* About this task *
Start to finish, write out the entries exactly, leaving the pictures aside.

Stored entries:
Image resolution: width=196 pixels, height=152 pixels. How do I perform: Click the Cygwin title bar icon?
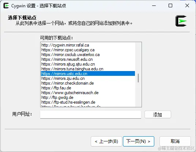click(6, 5)
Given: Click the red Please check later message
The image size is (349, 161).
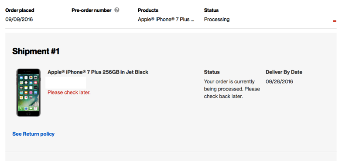Looking at the screenshot, I should point(69,92).
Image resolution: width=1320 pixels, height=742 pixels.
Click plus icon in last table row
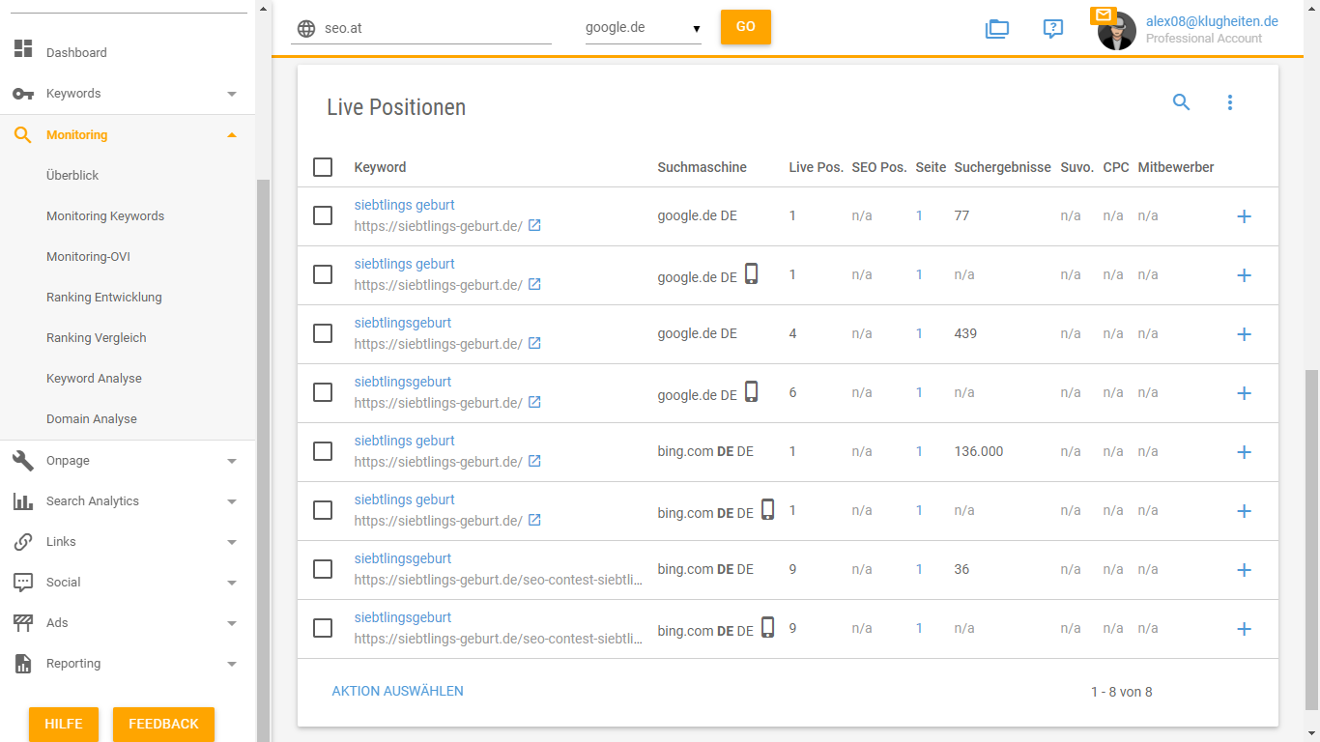point(1244,629)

* Output for this exercise *
Image resolution: width=196 pixels, height=152 pixels. How do I perform: Click the Cygwin title bar icon?
click(6, 5)
Given: Click the red Please check later message
The image size is (349, 161).
Looking at the screenshot, I should point(69,92).
Image resolution: width=1320 pixels, height=742 pixels.
Click plus icon in last table row
point(1244,629)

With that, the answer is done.